To do :: Reproduce the listing below with "computer-use agent" renamed to "desktop automation agent" everywhere it appears, leaving everything else unchanged.
===
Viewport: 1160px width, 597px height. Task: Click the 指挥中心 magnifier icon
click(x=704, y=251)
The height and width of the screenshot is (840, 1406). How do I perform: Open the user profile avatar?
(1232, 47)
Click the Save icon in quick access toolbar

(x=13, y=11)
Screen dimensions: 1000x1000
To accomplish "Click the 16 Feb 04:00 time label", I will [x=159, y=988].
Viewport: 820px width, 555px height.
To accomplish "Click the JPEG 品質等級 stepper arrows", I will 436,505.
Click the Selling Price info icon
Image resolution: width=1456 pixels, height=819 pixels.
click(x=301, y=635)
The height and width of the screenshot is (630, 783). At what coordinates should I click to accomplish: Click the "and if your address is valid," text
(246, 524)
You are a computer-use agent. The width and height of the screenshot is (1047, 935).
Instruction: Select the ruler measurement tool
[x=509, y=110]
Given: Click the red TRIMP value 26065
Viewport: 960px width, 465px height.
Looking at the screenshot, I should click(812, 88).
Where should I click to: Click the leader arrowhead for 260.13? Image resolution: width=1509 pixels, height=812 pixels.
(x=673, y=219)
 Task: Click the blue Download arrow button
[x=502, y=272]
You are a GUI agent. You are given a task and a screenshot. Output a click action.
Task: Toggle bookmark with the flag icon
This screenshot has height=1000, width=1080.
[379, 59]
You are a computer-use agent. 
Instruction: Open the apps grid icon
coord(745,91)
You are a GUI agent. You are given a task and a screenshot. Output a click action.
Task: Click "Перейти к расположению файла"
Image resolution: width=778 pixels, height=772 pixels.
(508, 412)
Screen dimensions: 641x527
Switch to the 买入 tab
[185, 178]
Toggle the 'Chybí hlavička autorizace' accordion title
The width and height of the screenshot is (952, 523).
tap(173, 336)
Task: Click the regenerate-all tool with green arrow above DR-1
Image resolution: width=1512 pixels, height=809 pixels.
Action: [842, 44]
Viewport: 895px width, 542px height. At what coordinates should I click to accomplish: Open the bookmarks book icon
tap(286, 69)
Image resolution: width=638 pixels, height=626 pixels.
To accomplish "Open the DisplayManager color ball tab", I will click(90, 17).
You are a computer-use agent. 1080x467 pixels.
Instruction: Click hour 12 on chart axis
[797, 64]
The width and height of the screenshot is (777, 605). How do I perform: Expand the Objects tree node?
===
Answer to this problem ::
Viewport: 1160px width, 597px height. Task: Click the 指挥中心 magnifier icon
click(x=704, y=251)
The height and width of the screenshot is (840, 1406). How do I perform: Open the user profile avatar?
(1232, 47)
Click the Save icon in quick access toolbar

(x=13, y=11)
Screen dimensions: 1000x1000
To accomplish "Click the 16 Feb 04:00 time label", I will [x=159, y=988].
Viewport: 820px width, 555px height.
To accomplish "Click the JPEG 品質等級 stepper arrows", I will 436,505.
Click the Selling Price info icon
Image resolution: width=1456 pixels, height=819 pixels.
click(x=301, y=635)
The height and width of the screenshot is (630, 783). At what coordinates should I click to accomplish: Click the "and if your address is valid," text
(246, 524)
You are a desktop automation agent. The width and height of the screenshot is (1047, 935).
Instruction: Select the ruler measurement tool
[x=509, y=110]
Given: Click the red TRIMP value 26065
Viewport: 960px width, 465px height.
Looking at the screenshot, I should click(812, 88).
Where should I click to: Click the leader arrowhead for 260.13? Image resolution: width=1509 pixels, height=812 pixels.
(x=673, y=219)
 Task: Click the blue Download arrow button
[x=502, y=272]
You are a GUI agent. You are given a task and a screenshot. Output a click action.
Task: Toggle bookmark with the flag icon
This screenshot has height=1000, width=1080.
[379, 59]
You are a desktop automation agent. 
Instruction: Open the apps grid icon
coord(745,91)
You are a GUI agent. You are given a task and a screenshot. Output a click action.
Task: Click "Перейти к расположению файла"
Image resolution: width=778 pixels, height=772 pixels.
(508, 412)
Screen dimensions: 641x527
Switch to the 买入 tab
[185, 178]
Toggle the 'Chybí hlavička autorizace' accordion title
The width and height of the screenshot is (952, 523).
tap(173, 336)
Task: Click the regenerate-all tool with green arrow above DR-1
Image resolution: width=1512 pixels, height=809 pixels.
Action: [842, 44]
Viewport: 895px width, 542px height. At what coordinates should I click to accomplish: Open the bookmarks book icon
tap(286, 69)
Image resolution: width=638 pixels, height=626 pixels.
To accomplish "Open the DisplayManager color ball tab", I will click(90, 17).
You are a desktop automation agent. 1080x467 pixels.
Instruction: Click hour 12 on chart axis
[797, 64]
The width and height of the screenshot is (777, 605). How do I perform: Expand the Objects tree node?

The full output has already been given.